Laughter is good medicine
When we're feeling low, nothing beats a pick-me-up. A well-timed joke from a friend or laughing through a comedy film featuring funny men Adam Sandler or Vince Vaughn always seems to work.
Laughing out loud is good for both our emotional well-being and our physical health.
Research shows that laughter provides a safety valve that shuts off the flow of stress hormones and the fight-or-flight compounds that come into action in times of stress or anger. Since stress is
one of the culprits that lowers our immune system and raises blood pressure, we should be laughing more often.
Laughing also delivers an unexpected workout: A repeated giggle, a hearty belly laugh or laughing yourself to tears exercises your diaphragm and abdominals while raising your heart rate and
providing an aerobic benefit.
Benefits of combining laughter and yoga
Laughter therapy has found its way to the yoga mat with Laughter Yoga – a series of exercises intended to bring more oxygen into your lungs and give your internal organs a massage. Teachers
of this light-hearted form of yoga say laughter even detoxifies the body. When you laugh, you're breathing deeply and the stale oxygen deep in your lungs is expelled.

# [RECORDS]

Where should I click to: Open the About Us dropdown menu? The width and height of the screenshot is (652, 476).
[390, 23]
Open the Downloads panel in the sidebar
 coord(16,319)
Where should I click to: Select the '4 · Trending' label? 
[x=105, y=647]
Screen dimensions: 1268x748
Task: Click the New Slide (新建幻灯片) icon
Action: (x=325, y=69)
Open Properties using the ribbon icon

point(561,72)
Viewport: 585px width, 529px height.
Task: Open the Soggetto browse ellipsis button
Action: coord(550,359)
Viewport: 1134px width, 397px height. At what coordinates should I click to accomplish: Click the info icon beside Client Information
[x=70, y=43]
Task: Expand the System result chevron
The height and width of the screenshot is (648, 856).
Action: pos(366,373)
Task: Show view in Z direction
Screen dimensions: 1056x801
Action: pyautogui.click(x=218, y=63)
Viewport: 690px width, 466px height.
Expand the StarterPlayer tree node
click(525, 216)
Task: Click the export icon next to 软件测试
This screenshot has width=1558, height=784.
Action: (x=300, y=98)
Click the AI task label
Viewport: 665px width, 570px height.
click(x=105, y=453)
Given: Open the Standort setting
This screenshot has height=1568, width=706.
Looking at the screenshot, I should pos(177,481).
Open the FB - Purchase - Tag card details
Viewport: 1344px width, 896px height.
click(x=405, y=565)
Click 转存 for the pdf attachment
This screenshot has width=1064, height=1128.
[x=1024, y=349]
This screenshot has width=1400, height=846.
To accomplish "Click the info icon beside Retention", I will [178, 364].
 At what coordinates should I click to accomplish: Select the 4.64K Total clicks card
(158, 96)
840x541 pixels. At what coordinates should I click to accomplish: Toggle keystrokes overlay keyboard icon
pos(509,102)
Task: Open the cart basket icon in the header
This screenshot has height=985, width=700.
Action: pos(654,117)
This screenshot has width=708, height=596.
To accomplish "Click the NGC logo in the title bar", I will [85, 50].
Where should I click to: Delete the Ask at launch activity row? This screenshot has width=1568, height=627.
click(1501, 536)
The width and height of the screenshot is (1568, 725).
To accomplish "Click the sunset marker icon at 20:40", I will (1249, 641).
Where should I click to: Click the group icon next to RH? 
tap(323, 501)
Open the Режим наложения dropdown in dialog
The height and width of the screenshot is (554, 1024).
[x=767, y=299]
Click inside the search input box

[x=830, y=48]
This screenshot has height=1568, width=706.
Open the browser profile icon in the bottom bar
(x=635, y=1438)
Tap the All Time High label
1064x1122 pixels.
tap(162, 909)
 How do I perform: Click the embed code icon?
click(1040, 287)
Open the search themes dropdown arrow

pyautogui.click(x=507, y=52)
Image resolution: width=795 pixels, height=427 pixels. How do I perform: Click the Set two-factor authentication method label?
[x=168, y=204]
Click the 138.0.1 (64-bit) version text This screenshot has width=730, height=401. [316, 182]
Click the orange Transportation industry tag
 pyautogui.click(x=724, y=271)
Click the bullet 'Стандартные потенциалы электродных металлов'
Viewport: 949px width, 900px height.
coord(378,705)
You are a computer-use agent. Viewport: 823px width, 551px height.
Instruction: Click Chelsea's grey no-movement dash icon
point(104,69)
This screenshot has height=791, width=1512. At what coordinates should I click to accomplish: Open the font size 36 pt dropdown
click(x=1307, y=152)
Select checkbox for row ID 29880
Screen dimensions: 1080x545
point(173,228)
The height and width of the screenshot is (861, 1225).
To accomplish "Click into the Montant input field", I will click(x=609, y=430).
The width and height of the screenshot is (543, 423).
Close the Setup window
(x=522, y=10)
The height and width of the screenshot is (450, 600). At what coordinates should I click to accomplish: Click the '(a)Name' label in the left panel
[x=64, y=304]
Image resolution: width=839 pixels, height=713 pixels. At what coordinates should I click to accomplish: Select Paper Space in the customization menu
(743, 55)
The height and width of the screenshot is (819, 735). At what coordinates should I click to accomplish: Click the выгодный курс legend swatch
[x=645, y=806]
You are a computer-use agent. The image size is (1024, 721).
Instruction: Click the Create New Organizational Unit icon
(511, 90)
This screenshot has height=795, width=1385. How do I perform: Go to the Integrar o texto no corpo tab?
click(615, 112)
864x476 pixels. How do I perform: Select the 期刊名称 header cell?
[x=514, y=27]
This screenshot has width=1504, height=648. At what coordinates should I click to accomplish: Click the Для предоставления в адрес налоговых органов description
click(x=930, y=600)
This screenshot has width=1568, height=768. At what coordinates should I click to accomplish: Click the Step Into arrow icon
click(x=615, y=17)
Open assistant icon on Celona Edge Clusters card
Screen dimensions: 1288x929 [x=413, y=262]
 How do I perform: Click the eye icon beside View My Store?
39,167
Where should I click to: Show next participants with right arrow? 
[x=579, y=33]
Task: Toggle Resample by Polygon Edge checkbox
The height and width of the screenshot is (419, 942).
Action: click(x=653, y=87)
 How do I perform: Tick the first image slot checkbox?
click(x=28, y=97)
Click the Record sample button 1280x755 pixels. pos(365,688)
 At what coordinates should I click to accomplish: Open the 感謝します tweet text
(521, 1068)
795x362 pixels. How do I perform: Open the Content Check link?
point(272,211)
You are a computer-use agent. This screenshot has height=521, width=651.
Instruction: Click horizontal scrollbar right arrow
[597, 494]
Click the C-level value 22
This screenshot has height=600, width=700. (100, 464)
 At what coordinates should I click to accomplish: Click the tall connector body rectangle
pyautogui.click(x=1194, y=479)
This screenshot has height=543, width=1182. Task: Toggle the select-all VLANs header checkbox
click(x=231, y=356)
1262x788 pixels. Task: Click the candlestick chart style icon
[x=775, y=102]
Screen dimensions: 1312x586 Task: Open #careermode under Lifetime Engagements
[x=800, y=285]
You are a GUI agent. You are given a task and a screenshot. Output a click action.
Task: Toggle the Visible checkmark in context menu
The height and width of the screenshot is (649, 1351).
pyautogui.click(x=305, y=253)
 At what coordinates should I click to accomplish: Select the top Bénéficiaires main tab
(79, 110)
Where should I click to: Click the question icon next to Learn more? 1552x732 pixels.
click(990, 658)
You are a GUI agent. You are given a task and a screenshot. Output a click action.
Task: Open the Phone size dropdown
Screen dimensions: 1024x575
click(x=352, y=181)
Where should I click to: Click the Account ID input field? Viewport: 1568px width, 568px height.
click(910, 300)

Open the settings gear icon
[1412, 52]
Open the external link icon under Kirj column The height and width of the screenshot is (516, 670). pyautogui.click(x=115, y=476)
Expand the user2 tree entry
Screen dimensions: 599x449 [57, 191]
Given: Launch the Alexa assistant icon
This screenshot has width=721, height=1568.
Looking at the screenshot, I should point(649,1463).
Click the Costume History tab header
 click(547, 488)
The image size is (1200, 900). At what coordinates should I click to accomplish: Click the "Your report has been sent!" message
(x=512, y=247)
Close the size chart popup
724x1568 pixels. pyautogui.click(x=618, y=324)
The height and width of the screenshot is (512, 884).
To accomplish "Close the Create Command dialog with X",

# [EXERCISE INSTRUCTIONS]
a - From the laughter article, extract the passage between "Laughing also delivers" and "lungs is expelled.", inclusive.
b - State whether each statement agrees with the laughter article, answering yes or no and quoting the deciding words: (i) Laughter Yoga is meant to bring more oxygen into the lungs. (ii) Stress strengthens the immune system. (iii) A hearty belly laugh exercises the diaphragm and abdominals.

# [SET OF ANSWERS]
a -
Laughing also delivers an unexpected workout: A repeated giggle, a hearty belly laugh or laughing yourself to tears exercises your diaphragm and abdominals while raising your heart rate and
providing an aerobic benefit.
Benefits of combining laughter and yoga
Laughter therapy has found its way to the yoga mat with Laughter Yoga – a series of exercises intended to bring more oxygen into your lungs and give your internal organs a massage. Teachers
of this light-hearted form of yoga say laughter even detoxifies the body. When you laugh, you're breathing deeply and the stale oxygen deep in your lungs is expelled.

b -
(i) Yes: "a series of exercises intended to bring more oxygen into your lungs"
(ii) No: "one of the culprits that lowers our immune system and raises blood pressure"
(iii) Yes: "exercises your diaphragm and abdominals while raising your heart rate"